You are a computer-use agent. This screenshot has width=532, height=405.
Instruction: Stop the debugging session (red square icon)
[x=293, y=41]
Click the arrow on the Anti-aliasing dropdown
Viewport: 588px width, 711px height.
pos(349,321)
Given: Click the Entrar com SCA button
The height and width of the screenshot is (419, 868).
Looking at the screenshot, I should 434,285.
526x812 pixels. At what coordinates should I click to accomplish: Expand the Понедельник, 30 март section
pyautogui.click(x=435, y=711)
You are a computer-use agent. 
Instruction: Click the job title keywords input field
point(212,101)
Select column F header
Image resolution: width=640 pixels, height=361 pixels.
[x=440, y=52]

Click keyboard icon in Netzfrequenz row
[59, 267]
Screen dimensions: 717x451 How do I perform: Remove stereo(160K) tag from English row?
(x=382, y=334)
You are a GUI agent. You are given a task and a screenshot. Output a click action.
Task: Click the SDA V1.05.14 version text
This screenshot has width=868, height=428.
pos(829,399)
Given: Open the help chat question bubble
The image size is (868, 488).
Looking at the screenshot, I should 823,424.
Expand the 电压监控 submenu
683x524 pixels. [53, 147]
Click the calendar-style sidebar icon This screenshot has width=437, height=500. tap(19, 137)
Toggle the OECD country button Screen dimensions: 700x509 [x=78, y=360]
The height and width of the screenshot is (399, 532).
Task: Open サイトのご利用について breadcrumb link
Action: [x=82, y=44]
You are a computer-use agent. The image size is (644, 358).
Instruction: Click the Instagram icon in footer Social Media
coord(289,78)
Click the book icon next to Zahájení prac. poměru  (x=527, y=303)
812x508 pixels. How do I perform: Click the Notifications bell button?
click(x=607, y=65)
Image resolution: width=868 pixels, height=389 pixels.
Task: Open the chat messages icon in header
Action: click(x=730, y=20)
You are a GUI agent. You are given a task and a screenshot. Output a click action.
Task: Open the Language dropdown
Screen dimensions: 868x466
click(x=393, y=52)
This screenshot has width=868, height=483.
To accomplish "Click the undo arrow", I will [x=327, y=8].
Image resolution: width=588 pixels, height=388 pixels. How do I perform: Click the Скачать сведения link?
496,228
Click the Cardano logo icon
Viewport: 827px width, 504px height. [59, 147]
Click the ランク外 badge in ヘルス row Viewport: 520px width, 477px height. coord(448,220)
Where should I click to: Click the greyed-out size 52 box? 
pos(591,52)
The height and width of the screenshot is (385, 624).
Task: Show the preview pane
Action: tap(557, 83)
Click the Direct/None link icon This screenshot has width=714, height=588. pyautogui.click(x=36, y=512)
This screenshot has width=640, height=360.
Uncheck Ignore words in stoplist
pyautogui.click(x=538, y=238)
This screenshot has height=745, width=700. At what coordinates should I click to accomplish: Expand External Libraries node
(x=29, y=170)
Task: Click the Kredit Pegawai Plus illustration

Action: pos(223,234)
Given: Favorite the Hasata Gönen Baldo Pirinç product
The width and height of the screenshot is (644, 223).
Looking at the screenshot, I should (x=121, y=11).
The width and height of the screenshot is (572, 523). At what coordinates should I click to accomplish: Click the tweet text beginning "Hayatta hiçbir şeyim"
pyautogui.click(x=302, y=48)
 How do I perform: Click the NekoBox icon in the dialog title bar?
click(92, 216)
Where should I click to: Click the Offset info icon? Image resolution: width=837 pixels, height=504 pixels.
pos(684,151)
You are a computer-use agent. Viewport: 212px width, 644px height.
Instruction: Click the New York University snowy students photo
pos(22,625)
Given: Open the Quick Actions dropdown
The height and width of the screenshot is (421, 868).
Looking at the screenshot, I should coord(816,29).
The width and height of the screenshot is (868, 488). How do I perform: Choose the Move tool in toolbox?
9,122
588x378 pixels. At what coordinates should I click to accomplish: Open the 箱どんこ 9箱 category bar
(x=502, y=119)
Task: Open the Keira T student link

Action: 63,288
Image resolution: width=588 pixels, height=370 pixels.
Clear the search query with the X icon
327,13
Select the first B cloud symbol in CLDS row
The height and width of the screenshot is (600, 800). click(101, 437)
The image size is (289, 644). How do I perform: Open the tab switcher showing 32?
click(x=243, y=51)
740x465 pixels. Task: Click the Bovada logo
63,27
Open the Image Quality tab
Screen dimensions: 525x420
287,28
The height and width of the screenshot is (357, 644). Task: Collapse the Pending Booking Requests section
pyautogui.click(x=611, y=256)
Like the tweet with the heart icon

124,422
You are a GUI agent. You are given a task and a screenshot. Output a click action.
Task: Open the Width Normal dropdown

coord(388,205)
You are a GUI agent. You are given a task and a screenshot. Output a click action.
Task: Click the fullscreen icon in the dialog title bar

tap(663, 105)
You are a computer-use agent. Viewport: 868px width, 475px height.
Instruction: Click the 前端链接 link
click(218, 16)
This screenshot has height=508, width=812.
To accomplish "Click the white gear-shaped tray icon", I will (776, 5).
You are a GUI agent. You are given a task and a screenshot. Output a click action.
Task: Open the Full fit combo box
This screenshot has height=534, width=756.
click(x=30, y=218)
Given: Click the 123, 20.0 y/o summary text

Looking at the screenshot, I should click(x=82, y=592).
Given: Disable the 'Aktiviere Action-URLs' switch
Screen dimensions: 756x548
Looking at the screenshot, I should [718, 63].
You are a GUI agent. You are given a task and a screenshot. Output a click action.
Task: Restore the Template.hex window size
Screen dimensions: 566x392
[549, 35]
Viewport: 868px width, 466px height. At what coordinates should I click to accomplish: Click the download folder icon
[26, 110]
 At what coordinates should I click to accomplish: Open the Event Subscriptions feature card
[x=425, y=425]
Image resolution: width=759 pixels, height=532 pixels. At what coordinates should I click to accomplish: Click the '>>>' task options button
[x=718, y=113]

What to produce – Reproduce each entry exactly, leaving out nothing.

Task solution –
You are a computer-use agent. This screenshot has width=532, height=405.
Instruction: Stop the debugging session (red square icon)
[x=293, y=41]
Click the arrow on the Anti-aliasing dropdown
Viewport: 588px width, 711px height.
pos(349,321)
Given: Click the Entrar com SCA button
The height and width of the screenshot is (419, 868).
Looking at the screenshot, I should 434,285.
526x812 pixels. At what coordinates should I click to accomplish: Expand the Понедельник, 30 март section
pyautogui.click(x=435, y=711)
You are a computer-use agent. 
Instruction: Click the job title keywords input field
point(212,101)
Select column F header
Image resolution: width=640 pixels, height=361 pixels.
[x=440, y=52]

Click keyboard icon in Netzfrequenz row
[59, 267]
Screen dimensions: 717x451 How do I perform: Remove stereo(160K) tag from English row?
(x=382, y=334)
You are a GUI agent. You are given a task and a screenshot. Output a click action.
Task: Click the SDA V1.05.14 version text
This screenshot has width=868, height=428.
pos(829,399)
Given: Open the help chat question bubble
The image size is (868, 488).
Looking at the screenshot, I should 823,424.
Expand the 电压监控 submenu
683x524 pixels. [53, 147]
Click the calendar-style sidebar icon This screenshot has width=437, height=500. tap(19, 137)
Toggle the OECD country button Screen dimensions: 700x509 [x=78, y=360]
The height and width of the screenshot is (399, 532).
Task: Open サイトのご利用について breadcrumb link
Action: [x=82, y=44]
You are a computer-use agent. The image size is (644, 358).
Instruction: Click the Instagram icon in footer Social Media
coord(289,78)
Click the book icon next to Zahájení prac. poměru  (x=527, y=303)
812x508 pixels. How do I perform: Click the Notifications bell button?
click(x=607, y=65)
Image resolution: width=868 pixels, height=389 pixels.
Task: Open the chat messages icon in header
Action: click(x=730, y=20)
You are a GUI agent. You are given a task and a screenshot. Output a click action.
Task: Open the Language dropdown
Screen dimensions: 868x466
click(x=393, y=52)
This screenshot has width=868, height=483.
To accomplish "Click the undo arrow", I will [x=327, y=8].
Image resolution: width=588 pixels, height=388 pixels. How do I perform: Click the Скачать сведения link?
496,228
Click the Cardano logo icon
Viewport: 827px width, 504px height. [59, 147]
Click the ランク外 badge in ヘルス row Viewport: 520px width, 477px height. coord(448,220)
Where should I click to: Click the greyed-out size 52 box? 
pos(591,52)
The height and width of the screenshot is (385, 624).
Task: Show the preview pane
Action: tap(557, 83)
Click the Direct/None link icon This screenshot has width=714, height=588. pyautogui.click(x=36, y=512)
This screenshot has width=640, height=360.
Uncheck Ignore words in stoplist
pyautogui.click(x=538, y=238)
This screenshot has height=745, width=700. At what coordinates should I click to accomplish: Expand External Libraries node
(x=29, y=170)
Task: Click the Kredit Pegawai Plus illustration

Action: pos(223,234)
Given: Favorite the Hasata Gönen Baldo Pirinç product
The width and height of the screenshot is (644, 223).
Looking at the screenshot, I should (x=121, y=11).
The width and height of the screenshot is (572, 523). At what coordinates should I click to accomplish: Click the tweet text beginning "Hayatta hiçbir şeyim"
pyautogui.click(x=302, y=48)
 How do I perform: Click the NekoBox icon in the dialog title bar?
click(92, 216)
Where should I click to: Click the Offset info icon? Image resolution: width=837 pixels, height=504 pixels.
pos(684,151)
You are a computer-use agent. Viewport: 212px width, 644px height.
Instruction: Click the New York University snowy students photo
pos(22,625)
Given: Open the Quick Actions dropdown
The height and width of the screenshot is (421, 868).
Looking at the screenshot, I should coord(816,29).
The width and height of the screenshot is (868, 488). How do I perform: Choose the Move tool in toolbox?
9,122
588x378 pixels. At what coordinates should I click to accomplish: Open the 箱どんこ 9箱 category bar
(x=502, y=119)
Task: Open the Keira T student link

Action: 63,288
Image resolution: width=588 pixels, height=370 pixels.
Clear the search query with the X icon
327,13
Select the first B cloud symbol in CLDS row
The height and width of the screenshot is (600, 800). click(101, 437)
The image size is (289, 644). How do I perform: Open the tab switcher showing 32?
click(x=243, y=51)
740x465 pixels. Task: Click the Bovada logo
63,27
Open the Image Quality tab
Screen dimensions: 525x420
287,28
The height and width of the screenshot is (357, 644). Task: Collapse the Pending Booking Requests section
pyautogui.click(x=611, y=256)
Like the tweet with the heart icon

124,422
You are a GUI agent. You are given a task and a screenshot. Output a click action.
Task: Open the Width Normal dropdown

coord(388,205)
You are a GUI agent. You are given a task and a screenshot. Output a click action.
Task: Click the fullscreen icon in the dialog title bar

tap(663, 105)
You are a computer-use agent. Viewport: 868px width, 475px height.
Instruction: Click the 前端链接 link
click(218, 16)
This screenshot has height=508, width=812.
To accomplish "Click the white gear-shaped tray icon", I will (776, 5).
You are a GUI agent. You are given a task and a screenshot. Output a click action.
Task: Open the Full fit combo box
This screenshot has height=534, width=756.
click(x=30, y=218)
Given: Click the 123, 20.0 y/o summary text

Looking at the screenshot, I should click(x=82, y=592).
Given: Disable the 'Aktiviere Action-URLs' switch
Screen dimensions: 756x548
Looking at the screenshot, I should [718, 63].
You are a GUI agent. You are given a task and a screenshot. Output a click action.
Task: Restore the Template.hex window size
Screen dimensions: 566x392
[549, 35]
Viewport: 868px width, 466px height. At what coordinates should I click to accomplish: Click the download folder icon
[26, 110]
 At what coordinates should I click to accomplish: Open the Event Subscriptions feature card
[x=425, y=425]
Image resolution: width=759 pixels, height=532 pixels. At what coordinates should I click to accomplish: Click the '>>>' task options button
[x=718, y=113]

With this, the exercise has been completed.